● **Selected excerpt**:
By Michael Jessen
My dictionary defines literature as a written work of enduring importance, exhibiting creative imagination and artistic skill.
While the environment -- and what humans are doing to it -- is seldom the crux of literature, three of Canada's best-known writers have imagined a near future of frightening proportions in their latest works.
Margaret Atwood's Oryx and Crake sits atop the Globe and Mail's best-seller list for its third consecutive week. While not sharing the popularity of Atwood's book, Luanne Armstrong's The Bone House and Dennis Lee's Un share a vision of an apocalyptic future.
Hailed by Maclean's magazine as "an extraordinary work of art," Oryx and Crake (www.oryxandcrake.ca) may be the novel that secures a Nobel Prize for Margaret Atwood.
Imagining a world of environmental collapse and bioengineering run amok was not difficult for Atwood. Review copies of the book were accompanied by a thick stack of press clippings about the race to create transgenic pigs, epidemics, disappearing animal species, and burgeoning child slavery.
Reality has become the stuff of fiction.
Asked why her 11th novel imagined such a horrific vision of the future, Atwood replied: "Matters have become more acute."
"Take a simple biological premise: when things run out, there isn't any more," Atwood told a Maclean's interviewer. "For all six billion humans to live like us would take the resources of four more earths."
One of her book's characters sees the planet as "one vast uncontrolled experiment."
Luanne Armstrong is a Kootenay writer, born and raised on a farm in Boswell on the East Shore of Kootenay Lake.
The Bone House (www.newstarbooks.com/BH.htm) is set in a near-future British Columbia that is both shockingly changed and disturbingly familiar.
Globally, the weather has become extreme and unpredictable, and giant corporations rule. They are the chief beneficiaries of a regime of environmental laws imposed too late to stem the damage, but which can be used to control and impoverish the population.
Armstrong is the author of several books for both adults and children, including the award-winning novel Annie. She is also the managing editor of Hodgepog Books, a children's book publisher, and has taught creative writing at the College of the Rockies in Cranbrook.
Dennis Lee is a poet known to many children and their parents for the book Alligator Pie.
In Un, Lee surveys the catastrophic new reality we have made of our planet. The book's publisher -- House of Anansi -- describes the volume as "a lament for our squandered earth, a wake-up call, a dramatic poetic departure, and a song of despair, streaked with craggy hope" and a reminder of why poetry still matters.

● **Exercise instructions**:
a) Answer these questions using the article on environmental fiction:
(i) Which magazine called Oryx and Crake "an extraordinary work of art"?
(ii) Where was Luanne Armstrong born and raised?
(iii) Which publisher describes Un as "a lament for our squandered earth"?
b) Please carry on the article on environmental fiction from its last sentence.

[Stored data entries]
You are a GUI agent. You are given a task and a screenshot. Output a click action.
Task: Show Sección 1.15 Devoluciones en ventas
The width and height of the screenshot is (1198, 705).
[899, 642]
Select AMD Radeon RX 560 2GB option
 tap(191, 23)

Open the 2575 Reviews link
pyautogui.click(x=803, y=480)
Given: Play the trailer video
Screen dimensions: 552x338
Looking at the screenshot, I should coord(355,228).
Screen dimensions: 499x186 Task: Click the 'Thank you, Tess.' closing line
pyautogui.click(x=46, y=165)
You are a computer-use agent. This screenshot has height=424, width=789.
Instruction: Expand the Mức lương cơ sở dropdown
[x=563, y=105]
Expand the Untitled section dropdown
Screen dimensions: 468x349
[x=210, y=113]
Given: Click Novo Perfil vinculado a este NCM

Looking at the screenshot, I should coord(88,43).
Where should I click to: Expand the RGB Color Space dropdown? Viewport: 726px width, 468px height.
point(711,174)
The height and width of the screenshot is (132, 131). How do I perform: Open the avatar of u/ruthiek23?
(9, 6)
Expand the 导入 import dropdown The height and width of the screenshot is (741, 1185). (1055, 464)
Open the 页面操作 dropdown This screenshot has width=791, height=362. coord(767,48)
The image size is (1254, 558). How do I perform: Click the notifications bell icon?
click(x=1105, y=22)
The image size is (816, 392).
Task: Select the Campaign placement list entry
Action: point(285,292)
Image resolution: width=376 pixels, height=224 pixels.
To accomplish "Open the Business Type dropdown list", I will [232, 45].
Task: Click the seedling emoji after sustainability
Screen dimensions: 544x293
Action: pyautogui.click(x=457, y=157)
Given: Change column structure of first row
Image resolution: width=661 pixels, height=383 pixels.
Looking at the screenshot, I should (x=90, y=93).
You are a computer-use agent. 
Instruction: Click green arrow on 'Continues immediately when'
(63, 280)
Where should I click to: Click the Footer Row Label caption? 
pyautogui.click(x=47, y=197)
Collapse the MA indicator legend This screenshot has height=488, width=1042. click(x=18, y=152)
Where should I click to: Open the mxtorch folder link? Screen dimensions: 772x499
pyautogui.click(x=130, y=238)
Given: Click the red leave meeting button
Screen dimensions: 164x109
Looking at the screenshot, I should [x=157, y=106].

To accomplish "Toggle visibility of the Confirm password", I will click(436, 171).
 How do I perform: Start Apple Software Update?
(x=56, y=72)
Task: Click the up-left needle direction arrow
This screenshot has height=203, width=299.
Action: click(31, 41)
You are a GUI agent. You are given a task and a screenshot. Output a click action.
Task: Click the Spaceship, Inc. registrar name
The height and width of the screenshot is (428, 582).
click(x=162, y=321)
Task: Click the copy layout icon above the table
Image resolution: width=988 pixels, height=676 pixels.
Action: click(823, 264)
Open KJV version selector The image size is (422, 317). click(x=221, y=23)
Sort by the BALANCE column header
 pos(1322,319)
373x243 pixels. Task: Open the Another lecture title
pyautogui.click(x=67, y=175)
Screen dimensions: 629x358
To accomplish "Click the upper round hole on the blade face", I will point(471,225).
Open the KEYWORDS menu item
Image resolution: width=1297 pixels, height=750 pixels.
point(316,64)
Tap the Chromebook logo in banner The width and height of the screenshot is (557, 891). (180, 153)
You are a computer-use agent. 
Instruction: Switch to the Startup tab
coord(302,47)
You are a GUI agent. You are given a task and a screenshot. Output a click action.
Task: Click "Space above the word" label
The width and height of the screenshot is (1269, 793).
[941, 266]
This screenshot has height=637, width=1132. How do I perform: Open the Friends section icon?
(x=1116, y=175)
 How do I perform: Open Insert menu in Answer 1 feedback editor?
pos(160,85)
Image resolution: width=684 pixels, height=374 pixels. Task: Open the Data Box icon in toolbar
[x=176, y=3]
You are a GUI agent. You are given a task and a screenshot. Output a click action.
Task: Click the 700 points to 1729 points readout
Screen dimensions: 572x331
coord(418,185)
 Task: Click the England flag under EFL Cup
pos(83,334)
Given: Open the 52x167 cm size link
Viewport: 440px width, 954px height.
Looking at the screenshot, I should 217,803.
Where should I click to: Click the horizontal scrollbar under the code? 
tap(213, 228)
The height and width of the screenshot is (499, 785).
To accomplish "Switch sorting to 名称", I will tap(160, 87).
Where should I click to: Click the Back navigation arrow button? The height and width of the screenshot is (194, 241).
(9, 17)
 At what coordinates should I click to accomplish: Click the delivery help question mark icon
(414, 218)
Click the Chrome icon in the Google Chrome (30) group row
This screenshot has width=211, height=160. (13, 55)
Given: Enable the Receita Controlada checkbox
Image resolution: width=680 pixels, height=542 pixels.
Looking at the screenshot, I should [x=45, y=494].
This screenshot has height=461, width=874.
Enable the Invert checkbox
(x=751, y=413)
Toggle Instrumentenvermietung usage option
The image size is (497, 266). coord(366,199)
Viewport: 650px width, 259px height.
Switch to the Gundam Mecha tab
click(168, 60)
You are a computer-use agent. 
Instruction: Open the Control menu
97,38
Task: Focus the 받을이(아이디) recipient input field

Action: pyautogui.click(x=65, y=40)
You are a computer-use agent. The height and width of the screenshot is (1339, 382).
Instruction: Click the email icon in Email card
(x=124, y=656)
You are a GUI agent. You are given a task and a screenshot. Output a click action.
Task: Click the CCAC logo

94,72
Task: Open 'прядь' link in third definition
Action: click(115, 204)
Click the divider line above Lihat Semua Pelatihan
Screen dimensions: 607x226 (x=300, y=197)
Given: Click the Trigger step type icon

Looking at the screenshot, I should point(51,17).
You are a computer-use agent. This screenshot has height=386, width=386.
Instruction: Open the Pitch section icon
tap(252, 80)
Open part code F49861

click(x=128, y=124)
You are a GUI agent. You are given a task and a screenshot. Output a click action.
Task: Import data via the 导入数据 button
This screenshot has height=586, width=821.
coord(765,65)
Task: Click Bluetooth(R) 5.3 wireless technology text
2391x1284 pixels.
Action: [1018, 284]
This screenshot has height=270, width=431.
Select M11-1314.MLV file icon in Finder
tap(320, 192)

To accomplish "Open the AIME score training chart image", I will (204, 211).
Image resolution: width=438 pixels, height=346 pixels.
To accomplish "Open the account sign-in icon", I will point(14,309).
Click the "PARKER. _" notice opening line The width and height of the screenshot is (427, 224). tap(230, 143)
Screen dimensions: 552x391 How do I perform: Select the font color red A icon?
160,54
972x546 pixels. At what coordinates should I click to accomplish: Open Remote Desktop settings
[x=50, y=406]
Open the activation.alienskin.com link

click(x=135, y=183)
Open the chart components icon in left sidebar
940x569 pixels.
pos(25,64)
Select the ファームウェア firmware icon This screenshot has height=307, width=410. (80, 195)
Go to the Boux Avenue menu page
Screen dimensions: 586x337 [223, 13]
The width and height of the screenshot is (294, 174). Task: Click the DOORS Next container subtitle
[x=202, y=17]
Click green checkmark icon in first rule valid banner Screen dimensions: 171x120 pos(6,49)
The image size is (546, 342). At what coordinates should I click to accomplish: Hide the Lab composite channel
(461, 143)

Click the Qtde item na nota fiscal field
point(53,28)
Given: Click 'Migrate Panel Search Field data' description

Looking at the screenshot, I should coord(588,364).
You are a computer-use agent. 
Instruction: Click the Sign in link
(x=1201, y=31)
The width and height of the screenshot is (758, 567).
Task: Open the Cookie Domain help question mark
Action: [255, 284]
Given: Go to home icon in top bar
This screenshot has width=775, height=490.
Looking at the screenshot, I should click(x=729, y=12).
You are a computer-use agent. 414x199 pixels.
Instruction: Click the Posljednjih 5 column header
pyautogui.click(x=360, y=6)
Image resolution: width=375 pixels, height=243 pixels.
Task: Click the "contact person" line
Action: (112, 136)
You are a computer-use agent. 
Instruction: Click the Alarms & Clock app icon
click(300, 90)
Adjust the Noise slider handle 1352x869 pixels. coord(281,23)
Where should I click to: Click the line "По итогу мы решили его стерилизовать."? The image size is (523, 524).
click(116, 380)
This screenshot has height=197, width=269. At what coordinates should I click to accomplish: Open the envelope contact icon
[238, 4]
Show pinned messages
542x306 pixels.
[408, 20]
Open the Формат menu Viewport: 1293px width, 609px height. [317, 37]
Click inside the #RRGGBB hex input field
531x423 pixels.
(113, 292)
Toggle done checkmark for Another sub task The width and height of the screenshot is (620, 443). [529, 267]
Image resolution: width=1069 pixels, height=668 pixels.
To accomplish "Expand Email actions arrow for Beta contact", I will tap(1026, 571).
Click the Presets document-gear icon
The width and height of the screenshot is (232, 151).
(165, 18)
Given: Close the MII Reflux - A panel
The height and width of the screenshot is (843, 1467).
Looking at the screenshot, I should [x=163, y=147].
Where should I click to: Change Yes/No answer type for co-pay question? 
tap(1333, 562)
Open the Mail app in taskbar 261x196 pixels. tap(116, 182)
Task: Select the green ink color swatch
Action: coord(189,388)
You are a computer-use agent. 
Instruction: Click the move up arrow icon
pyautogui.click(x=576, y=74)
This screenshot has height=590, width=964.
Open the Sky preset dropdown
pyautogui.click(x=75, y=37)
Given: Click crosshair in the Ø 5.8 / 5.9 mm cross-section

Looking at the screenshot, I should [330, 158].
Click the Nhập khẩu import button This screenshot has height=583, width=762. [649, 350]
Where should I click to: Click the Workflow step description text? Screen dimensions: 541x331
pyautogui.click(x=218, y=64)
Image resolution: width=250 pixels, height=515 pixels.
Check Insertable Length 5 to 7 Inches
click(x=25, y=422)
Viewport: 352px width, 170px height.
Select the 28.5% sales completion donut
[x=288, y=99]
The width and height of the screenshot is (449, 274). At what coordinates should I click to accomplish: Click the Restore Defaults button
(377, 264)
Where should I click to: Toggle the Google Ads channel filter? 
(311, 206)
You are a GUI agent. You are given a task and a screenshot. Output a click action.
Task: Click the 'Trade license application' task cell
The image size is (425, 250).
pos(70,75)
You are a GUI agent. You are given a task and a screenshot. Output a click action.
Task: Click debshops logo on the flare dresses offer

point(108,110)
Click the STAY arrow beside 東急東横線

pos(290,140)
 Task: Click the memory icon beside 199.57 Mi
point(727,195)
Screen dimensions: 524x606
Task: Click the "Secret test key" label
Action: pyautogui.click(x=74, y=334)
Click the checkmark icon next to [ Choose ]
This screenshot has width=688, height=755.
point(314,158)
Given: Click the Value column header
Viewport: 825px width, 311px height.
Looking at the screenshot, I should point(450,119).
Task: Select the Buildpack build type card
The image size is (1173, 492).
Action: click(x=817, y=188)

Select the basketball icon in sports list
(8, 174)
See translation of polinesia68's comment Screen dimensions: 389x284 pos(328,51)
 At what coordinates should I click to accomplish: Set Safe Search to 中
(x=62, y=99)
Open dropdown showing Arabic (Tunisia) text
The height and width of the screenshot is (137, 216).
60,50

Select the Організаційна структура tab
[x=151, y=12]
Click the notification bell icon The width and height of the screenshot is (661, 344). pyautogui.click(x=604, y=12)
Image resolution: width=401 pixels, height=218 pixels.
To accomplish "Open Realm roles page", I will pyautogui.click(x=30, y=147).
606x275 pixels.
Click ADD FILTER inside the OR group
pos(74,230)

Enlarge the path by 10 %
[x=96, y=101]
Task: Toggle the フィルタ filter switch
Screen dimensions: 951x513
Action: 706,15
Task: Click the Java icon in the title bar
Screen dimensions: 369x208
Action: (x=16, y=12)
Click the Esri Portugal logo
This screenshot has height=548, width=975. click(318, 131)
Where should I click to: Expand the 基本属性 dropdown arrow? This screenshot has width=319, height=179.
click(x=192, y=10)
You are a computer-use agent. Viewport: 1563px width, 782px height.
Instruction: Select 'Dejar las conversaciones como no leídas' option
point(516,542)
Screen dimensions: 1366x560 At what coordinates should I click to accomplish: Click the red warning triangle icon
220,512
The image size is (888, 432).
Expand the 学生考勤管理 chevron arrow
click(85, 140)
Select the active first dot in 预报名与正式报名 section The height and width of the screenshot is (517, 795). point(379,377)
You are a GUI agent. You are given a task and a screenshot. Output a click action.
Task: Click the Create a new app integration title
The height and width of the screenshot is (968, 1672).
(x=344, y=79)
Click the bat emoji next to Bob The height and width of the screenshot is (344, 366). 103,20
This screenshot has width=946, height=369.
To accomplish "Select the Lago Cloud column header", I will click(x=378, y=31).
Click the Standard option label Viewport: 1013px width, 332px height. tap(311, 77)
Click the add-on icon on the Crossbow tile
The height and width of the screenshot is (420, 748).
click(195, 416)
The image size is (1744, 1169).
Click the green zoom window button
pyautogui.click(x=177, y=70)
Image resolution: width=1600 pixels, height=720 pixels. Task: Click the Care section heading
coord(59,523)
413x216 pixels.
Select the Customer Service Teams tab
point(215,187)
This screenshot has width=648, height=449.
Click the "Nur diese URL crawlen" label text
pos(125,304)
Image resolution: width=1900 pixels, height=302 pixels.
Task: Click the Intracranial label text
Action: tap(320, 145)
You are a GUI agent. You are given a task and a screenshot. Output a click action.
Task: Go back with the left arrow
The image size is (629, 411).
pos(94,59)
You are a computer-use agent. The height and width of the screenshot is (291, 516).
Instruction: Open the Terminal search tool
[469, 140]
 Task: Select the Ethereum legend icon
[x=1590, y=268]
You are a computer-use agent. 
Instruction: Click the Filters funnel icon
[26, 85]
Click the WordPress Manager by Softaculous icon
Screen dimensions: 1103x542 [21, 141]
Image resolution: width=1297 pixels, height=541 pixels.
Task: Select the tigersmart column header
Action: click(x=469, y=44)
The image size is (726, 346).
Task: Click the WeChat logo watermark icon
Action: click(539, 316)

● **Replies**:
a)
(i) Maclean's magazine
(ii) On a farm in Boswell on the East Shore of Kootenay Lake
(iii) House of Anansi

b)
Lee himself describes the genesis of the book this way (www.anansi.ca/dennis_lee.cfm): "Like other thinking people, I was feeling anxious about what we're doing to the planet - the possibility that we'll make it uninhabitable by our own species, and many others.
"I didn't believe that poetry could change that. But there was one thing I thought a poet could contribute. It sometimes seems to me that we get so distracted by all the welter of crises and panic attacks that we can avoid looking at the terrible fact: that we may be destroying our own home. And if that happens, there's very little chance that we'll make calm, steady choices about our real priorities.
"So my project was to see if I could write a book that did imagine the worst. Not by writing editorials or scientific reports; and certainly not in order to wallow in despair. What I wanted was a book that enacted the movements of the moral imagination, as it wrestled with our contemporary fate, and tried to look directly into the heart of darkness."
We all know the environment is important, but it is seldom newsworthy enough to reach a level of prominence in the average person's consciousness. These three writers of literature may be able to raise our level of awareness and concern more than all the scientific books and newspaper columns of the past decade.
Michael Jessen is a Nelson-based consultant who helps companies and communities achieve a sustainable future. He can be reached by telephone at 250-229-5632 or by e-mail at Michael@zerowaste.ca. His company -- Zero Waste Services -- has an award-winning web site at www.zerowaste.ca.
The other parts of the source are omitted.